TASK BRIEF
Reproduce the listing lines starting at the line containing "Given: Switch to" and ending at the line containing "Looking at the", substituting "tab" for "sheet" and leaving all else unchanged.

DATASET EXCERPTS
────────────────

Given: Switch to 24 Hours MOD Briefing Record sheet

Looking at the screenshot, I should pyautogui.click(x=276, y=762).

────────────────

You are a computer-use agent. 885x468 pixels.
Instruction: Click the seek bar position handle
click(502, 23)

────────────────

RIGHT ANSWER
Given: Switch to 24 Hours MOD Briefing Record tab

Looking at the screenshot, I should pyautogui.click(x=276, y=762).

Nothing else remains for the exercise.